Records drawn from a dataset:
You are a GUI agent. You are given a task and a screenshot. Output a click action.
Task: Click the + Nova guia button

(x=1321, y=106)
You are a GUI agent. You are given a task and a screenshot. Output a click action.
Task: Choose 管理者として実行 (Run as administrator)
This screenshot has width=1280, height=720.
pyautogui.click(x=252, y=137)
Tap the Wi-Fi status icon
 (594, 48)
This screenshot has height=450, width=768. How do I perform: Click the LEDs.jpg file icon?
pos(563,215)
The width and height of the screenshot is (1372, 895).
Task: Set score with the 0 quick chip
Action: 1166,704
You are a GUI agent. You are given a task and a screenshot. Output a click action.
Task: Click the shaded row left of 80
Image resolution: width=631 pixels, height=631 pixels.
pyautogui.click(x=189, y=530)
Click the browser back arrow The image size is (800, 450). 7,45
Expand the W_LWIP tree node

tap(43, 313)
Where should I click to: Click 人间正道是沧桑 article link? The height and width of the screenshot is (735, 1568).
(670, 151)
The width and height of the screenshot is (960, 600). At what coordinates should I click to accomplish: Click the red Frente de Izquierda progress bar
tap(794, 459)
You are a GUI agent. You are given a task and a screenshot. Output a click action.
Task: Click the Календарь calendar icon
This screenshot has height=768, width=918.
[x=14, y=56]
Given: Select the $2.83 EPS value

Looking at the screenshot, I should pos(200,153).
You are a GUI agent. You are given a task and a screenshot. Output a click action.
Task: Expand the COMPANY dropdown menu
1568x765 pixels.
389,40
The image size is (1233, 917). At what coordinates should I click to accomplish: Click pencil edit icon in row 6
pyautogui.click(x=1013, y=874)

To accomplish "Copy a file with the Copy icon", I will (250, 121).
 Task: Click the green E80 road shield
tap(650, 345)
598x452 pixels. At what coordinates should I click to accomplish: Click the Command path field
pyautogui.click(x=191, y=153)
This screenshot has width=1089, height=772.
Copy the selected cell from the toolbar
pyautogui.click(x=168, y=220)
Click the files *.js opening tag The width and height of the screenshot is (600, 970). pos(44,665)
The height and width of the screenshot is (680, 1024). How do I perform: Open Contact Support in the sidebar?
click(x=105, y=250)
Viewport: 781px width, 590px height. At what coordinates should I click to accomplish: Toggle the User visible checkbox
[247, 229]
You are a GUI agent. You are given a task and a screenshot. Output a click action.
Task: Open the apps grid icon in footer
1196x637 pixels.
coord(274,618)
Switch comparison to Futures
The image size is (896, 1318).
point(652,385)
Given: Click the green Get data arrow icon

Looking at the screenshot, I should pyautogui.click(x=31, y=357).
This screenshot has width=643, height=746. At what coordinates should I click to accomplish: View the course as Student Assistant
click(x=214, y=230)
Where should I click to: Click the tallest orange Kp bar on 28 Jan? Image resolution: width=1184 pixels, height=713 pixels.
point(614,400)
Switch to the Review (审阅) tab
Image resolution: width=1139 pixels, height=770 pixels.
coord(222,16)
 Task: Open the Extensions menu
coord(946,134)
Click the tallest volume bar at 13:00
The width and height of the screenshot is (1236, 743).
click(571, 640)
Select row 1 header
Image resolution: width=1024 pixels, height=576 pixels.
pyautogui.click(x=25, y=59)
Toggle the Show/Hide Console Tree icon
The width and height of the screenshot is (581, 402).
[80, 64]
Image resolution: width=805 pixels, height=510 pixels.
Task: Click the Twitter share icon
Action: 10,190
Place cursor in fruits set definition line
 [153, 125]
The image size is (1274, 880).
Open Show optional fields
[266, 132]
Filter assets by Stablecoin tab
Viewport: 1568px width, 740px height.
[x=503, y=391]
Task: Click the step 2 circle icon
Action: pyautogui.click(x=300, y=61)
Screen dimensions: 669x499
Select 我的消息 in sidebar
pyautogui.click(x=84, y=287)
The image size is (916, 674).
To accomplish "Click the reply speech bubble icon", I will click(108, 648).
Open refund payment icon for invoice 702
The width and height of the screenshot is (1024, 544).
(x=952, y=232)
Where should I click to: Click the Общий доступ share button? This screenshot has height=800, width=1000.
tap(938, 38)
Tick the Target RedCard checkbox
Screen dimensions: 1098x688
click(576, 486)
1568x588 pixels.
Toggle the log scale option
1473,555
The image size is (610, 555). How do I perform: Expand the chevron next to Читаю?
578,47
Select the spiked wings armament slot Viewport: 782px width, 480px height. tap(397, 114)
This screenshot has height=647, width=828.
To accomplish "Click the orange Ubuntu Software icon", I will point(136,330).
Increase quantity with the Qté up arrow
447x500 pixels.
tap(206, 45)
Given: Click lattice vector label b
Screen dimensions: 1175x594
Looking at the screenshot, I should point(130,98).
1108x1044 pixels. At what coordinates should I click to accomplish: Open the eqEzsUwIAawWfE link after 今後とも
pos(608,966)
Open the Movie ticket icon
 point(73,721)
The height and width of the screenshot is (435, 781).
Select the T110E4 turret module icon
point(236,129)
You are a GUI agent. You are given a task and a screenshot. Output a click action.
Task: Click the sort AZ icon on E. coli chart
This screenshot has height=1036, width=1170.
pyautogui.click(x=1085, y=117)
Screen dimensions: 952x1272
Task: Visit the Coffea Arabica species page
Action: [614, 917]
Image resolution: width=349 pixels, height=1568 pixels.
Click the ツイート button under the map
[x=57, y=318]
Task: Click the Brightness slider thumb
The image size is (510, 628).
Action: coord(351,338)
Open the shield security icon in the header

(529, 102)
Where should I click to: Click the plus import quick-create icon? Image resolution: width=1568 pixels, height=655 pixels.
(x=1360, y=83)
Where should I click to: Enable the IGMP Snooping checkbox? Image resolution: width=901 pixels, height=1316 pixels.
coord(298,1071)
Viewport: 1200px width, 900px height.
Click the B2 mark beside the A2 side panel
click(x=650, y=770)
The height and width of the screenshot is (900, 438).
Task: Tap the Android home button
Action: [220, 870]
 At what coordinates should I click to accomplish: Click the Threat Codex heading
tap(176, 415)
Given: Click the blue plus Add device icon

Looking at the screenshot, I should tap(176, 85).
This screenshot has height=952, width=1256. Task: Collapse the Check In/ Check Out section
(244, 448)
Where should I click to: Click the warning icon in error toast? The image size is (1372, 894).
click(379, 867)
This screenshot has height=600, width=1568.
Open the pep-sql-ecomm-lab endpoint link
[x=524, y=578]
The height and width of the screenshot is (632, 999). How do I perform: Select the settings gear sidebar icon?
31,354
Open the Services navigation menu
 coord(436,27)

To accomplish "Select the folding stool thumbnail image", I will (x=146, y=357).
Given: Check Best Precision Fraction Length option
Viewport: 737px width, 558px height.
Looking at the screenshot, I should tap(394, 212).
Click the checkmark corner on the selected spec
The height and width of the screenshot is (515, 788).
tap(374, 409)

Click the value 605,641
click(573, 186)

- [PROBLEM DETAILS]:
Using the records above, set down exactly the lines from the one with "This screenshot has width=1280, height=720." through the one with "Click the files", inclusive, and nothing more.

- [SOLUTION FOR THIS EXERCISE]:
This screenshot has width=1280, height=720.
pyautogui.click(x=252, y=137)
Tap the Wi-Fi status icon
 (594, 48)
This screenshot has height=450, width=768. How do I perform: Click the LEDs.jpg file icon?
pos(563,215)
The width and height of the screenshot is (1372, 895).
Task: Set score with the 0 quick chip
Action: 1166,704
You are a GUI agent. You are given a task and a screenshot. Output a click action.
Task: Click the shaded row left of 80
Image resolution: width=631 pixels, height=631 pixels.
pyautogui.click(x=189, y=530)
Click the browser back arrow The image size is (800, 450). 7,45
Expand the W_LWIP tree node

tap(43, 313)
Where should I click to: Click 人间正道是沧桑 article link? The height and width of the screenshot is (735, 1568).
(670, 151)
The width and height of the screenshot is (960, 600). At what coordinates should I click to accomplish: Click the red Frente de Izquierda progress bar
tap(794, 459)
You are a GUI agent. You are given a task and a screenshot. Output a click action.
Task: Click the Календарь calendar icon
This screenshot has height=768, width=918.
[x=14, y=56]
Given: Select the $2.83 EPS value

Looking at the screenshot, I should pos(200,153).
You are a GUI agent. You are given a task and a screenshot. Output a click action.
Task: Expand the COMPANY dropdown menu
1568x765 pixels.
389,40
The image size is (1233, 917). At what coordinates should I click to accomplish: Click pencil edit icon in row 6
pyautogui.click(x=1013, y=874)

To accomplish "Copy a file with the Copy icon", I will (250, 121).
 Task: Click the green E80 road shield
tap(650, 345)
598x452 pixels. At what coordinates should I click to accomplish: Click the Command path field
pyautogui.click(x=191, y=153)
This screenshot has width=1089, height=772.
Copy the selected cell from the toolbar
pyautogui.click(x=168, y=220)
Click the files *.js opening tag The width and height of the screenshot is (600, 970). pos(44,665)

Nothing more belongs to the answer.